Work instructions:
Wherever the word "sidebar" occurs in the listing below, copy that whole line.

Given information:

◆ ◆ ◆ ◆

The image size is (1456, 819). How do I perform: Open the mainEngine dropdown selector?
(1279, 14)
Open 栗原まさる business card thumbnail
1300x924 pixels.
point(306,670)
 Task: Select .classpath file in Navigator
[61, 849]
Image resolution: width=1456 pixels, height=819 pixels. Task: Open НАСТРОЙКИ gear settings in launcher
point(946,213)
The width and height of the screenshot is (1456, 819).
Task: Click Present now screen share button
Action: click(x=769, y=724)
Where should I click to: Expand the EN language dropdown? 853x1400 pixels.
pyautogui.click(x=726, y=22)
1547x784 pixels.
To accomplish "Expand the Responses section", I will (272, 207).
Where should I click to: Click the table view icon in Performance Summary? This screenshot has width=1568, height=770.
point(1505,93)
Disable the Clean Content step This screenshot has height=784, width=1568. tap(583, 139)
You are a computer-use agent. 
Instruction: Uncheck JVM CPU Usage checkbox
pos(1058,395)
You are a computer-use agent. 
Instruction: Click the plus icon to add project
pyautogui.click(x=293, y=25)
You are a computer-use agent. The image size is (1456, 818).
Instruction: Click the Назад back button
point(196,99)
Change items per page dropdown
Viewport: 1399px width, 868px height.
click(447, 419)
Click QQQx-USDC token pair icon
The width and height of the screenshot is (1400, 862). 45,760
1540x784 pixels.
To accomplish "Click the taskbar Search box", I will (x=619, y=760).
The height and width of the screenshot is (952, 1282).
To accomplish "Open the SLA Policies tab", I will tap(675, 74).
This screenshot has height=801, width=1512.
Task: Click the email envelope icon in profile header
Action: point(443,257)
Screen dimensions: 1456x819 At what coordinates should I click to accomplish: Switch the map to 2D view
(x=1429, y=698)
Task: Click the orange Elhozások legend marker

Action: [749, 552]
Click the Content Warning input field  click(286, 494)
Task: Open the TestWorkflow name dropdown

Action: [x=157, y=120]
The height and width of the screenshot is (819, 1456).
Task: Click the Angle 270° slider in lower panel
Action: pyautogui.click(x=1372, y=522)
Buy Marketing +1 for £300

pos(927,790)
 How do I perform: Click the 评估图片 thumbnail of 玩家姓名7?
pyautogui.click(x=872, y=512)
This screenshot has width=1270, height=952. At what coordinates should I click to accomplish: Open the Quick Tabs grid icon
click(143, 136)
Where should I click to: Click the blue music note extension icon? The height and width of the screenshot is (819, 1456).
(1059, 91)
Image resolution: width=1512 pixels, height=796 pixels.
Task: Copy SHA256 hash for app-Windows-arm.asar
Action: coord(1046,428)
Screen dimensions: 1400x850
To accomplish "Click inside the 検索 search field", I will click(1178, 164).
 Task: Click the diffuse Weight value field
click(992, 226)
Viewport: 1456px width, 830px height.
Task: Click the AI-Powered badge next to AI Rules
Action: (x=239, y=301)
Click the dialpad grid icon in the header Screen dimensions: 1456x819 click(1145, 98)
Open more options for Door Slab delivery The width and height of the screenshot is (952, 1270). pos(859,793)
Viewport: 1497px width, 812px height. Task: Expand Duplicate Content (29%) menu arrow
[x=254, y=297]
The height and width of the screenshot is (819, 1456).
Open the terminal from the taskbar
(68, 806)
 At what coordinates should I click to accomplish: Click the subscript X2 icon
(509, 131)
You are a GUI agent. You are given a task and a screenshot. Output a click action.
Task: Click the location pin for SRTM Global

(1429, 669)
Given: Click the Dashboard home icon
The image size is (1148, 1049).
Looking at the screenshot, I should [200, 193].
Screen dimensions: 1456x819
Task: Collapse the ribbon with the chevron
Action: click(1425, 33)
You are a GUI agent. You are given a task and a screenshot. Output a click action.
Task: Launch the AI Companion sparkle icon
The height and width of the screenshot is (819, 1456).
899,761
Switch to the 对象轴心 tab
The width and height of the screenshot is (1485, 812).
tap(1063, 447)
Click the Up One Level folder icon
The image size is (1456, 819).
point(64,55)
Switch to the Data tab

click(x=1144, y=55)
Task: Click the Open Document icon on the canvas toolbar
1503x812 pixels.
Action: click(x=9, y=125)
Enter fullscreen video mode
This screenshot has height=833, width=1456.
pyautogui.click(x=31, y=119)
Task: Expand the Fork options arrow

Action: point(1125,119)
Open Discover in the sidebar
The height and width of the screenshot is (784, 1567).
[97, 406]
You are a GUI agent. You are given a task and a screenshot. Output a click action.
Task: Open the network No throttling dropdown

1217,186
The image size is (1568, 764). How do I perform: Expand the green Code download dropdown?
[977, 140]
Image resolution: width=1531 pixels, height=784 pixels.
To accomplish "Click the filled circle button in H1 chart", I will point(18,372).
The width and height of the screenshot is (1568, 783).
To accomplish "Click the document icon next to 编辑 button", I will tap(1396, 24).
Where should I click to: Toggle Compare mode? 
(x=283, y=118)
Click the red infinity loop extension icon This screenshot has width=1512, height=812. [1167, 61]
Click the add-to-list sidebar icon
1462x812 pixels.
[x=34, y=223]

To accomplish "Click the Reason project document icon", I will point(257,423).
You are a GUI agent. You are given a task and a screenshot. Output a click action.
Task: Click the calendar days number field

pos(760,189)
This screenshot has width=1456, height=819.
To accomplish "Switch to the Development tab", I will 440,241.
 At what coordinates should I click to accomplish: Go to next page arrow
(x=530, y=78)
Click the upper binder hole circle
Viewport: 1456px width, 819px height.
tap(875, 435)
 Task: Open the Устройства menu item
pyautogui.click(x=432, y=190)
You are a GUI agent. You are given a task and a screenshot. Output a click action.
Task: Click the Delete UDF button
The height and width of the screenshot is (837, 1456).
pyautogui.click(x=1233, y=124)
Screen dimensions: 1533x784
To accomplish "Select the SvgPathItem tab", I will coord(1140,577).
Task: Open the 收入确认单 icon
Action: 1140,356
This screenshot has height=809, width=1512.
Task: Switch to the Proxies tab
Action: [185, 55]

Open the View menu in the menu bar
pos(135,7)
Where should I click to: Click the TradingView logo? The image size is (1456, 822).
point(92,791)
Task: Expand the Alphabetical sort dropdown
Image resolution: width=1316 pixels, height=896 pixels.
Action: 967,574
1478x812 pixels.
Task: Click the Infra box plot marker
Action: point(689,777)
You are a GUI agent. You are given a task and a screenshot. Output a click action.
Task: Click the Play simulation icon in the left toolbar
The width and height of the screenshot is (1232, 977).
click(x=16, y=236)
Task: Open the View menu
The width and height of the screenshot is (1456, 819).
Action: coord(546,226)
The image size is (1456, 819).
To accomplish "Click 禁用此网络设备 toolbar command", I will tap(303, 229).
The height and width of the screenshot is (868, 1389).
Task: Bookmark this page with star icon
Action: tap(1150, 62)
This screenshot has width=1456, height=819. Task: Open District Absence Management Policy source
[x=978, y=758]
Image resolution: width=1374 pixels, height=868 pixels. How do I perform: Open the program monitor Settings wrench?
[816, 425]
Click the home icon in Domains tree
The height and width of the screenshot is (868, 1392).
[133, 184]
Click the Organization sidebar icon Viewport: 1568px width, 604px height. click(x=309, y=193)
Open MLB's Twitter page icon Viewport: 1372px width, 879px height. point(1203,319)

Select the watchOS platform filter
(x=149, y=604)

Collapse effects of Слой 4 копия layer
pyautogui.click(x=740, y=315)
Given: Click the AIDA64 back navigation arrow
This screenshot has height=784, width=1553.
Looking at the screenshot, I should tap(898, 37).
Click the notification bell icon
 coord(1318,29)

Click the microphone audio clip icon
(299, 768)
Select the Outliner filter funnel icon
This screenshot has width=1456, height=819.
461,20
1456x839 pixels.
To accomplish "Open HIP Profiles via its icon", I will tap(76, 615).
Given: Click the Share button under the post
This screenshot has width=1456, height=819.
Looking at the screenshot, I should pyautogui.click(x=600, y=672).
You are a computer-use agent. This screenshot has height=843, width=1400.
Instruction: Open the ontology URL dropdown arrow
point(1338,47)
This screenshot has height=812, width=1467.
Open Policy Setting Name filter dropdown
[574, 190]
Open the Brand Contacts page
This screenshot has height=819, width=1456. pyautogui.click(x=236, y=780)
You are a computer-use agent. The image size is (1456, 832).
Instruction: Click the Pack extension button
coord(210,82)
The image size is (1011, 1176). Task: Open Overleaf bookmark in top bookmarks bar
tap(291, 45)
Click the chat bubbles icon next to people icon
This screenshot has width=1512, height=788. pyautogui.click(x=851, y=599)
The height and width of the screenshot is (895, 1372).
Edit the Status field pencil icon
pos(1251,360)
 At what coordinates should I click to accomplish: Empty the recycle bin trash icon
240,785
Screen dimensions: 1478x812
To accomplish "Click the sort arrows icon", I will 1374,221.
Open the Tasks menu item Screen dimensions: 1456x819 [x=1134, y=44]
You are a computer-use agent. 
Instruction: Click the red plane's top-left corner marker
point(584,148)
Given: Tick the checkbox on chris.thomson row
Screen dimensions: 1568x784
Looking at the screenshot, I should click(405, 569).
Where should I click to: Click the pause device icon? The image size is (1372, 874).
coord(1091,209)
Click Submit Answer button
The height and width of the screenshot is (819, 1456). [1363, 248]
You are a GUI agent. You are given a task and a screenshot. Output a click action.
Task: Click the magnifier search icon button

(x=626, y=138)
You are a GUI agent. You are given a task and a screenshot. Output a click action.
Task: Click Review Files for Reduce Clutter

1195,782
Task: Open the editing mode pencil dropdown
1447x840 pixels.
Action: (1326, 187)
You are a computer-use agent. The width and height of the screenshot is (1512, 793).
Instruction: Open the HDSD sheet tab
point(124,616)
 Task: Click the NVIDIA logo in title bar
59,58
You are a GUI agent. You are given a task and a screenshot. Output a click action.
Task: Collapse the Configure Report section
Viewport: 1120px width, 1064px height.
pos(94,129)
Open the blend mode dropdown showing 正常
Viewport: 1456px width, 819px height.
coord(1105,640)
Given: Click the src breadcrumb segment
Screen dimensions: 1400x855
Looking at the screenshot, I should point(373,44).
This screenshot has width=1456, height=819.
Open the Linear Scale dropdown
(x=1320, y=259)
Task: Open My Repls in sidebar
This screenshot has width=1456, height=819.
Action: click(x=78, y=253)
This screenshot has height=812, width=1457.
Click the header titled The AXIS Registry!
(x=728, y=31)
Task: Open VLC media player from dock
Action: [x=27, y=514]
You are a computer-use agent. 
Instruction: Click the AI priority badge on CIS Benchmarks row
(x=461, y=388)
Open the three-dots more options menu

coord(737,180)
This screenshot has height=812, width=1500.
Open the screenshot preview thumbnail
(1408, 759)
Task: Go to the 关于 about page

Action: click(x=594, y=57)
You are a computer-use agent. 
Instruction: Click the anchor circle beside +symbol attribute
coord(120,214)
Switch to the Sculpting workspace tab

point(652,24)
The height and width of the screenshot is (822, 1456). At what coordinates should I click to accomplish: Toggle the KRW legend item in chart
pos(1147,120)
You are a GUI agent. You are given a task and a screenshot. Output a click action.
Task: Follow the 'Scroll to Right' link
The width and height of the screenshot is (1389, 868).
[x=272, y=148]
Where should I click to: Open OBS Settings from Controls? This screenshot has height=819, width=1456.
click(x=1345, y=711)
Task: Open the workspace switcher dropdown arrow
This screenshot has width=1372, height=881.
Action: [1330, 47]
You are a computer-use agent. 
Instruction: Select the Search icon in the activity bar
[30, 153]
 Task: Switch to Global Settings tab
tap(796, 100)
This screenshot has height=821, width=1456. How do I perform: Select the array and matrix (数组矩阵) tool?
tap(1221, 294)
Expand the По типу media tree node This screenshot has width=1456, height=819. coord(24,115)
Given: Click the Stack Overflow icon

◆ ◆ ◆ ◆

Answer space:
Open Discover in the sidebar
Click the add-to-list sidebar icon
Click the Organization sidebar icon Viewport: 1568px width, 604px height. click(x=309, y=193)
Task: Open My Repls in sidebar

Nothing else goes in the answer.